Items from a dataset
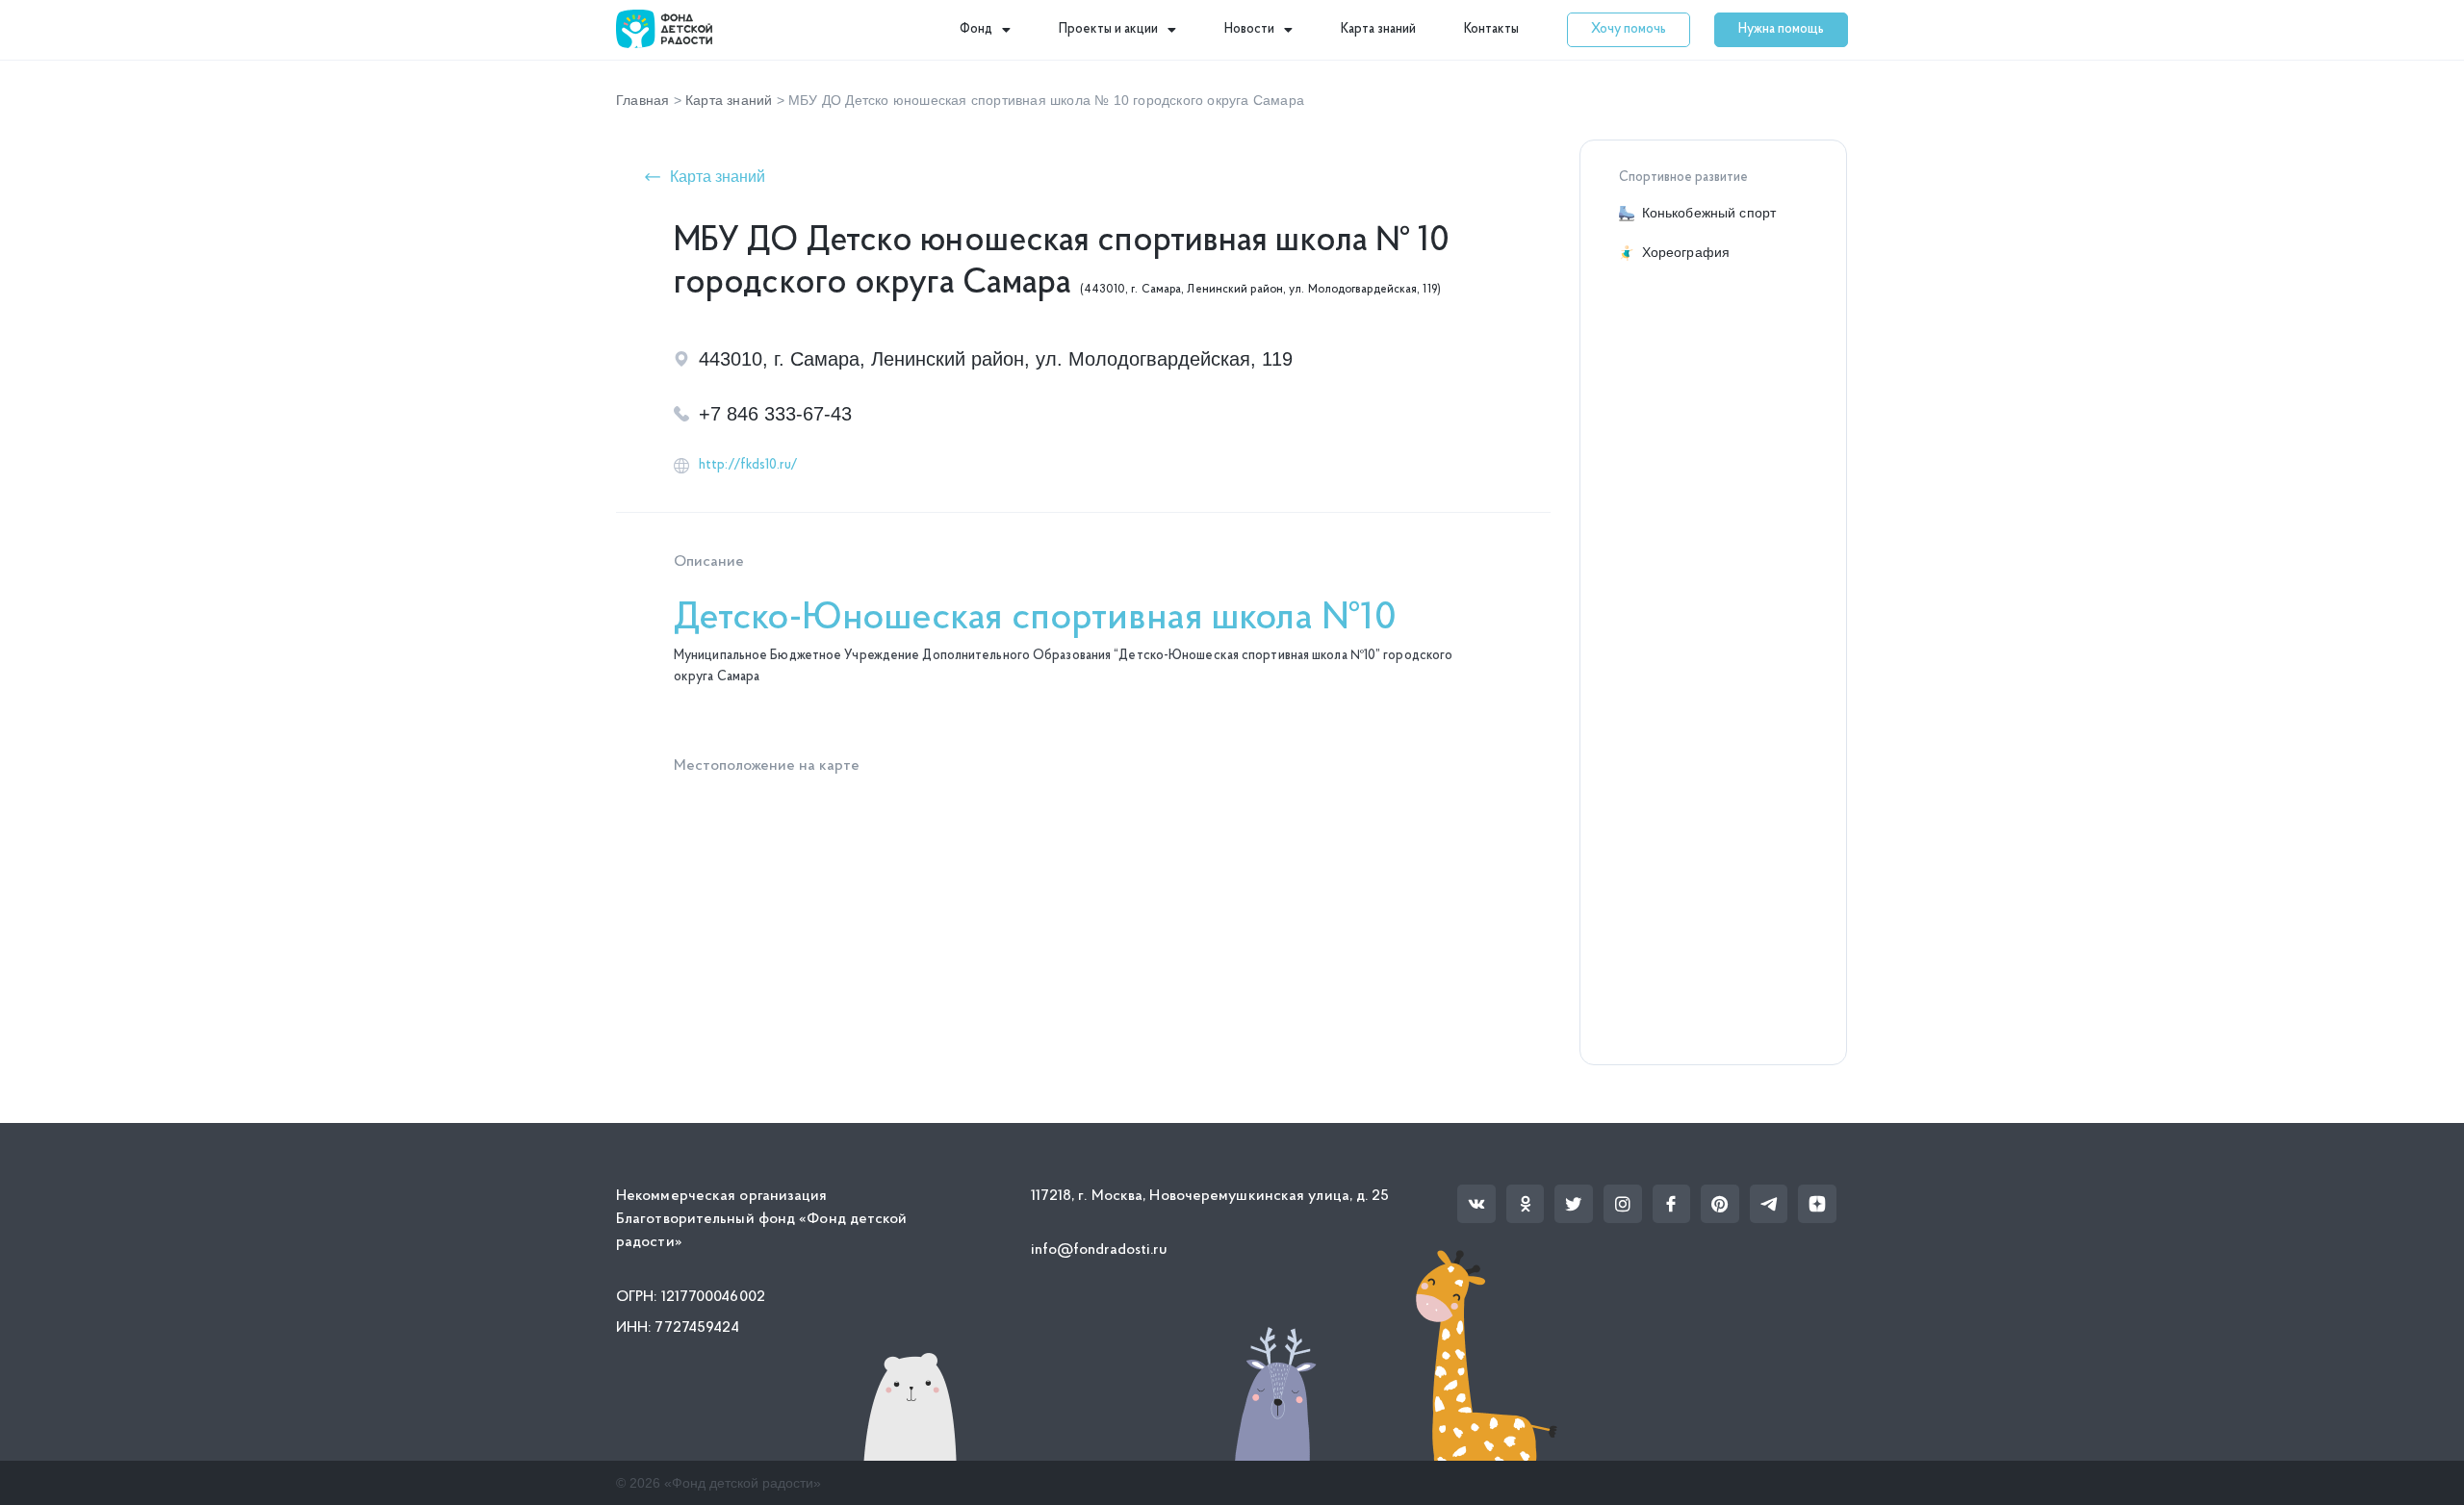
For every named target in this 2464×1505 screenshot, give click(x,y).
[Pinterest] (1720, 1204)
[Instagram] (1623, 1204)
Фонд (976, 29)
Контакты (1491, 29)
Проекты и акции (1108, 29)
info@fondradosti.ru (1099, 1250)
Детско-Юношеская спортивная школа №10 (1035, 618)
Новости (1249, 29)
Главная (642, 100)
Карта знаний (1378, 29)
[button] (1628, 30)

Problem description
Reproduce the entries exactly. Do not carry over any picture.

Answer to the exercise
For every named target in this 2464×1505 screenshot, give click(x,y).
[Pinterest] (1720, 1204)
[Instagram] (1623, 1204)
Фонд (976, 29)
Контакты (1491, 29)
Проекты и акции (1108, 29)
info@fondradosti.ru (1099, 1250)
Детско-Юношеская спортивная школа №10 (1035, 618)
Новости (1249, 29)
Главная (642, 100)
Карта знаний (1378, 29)
[button] (1628, 30)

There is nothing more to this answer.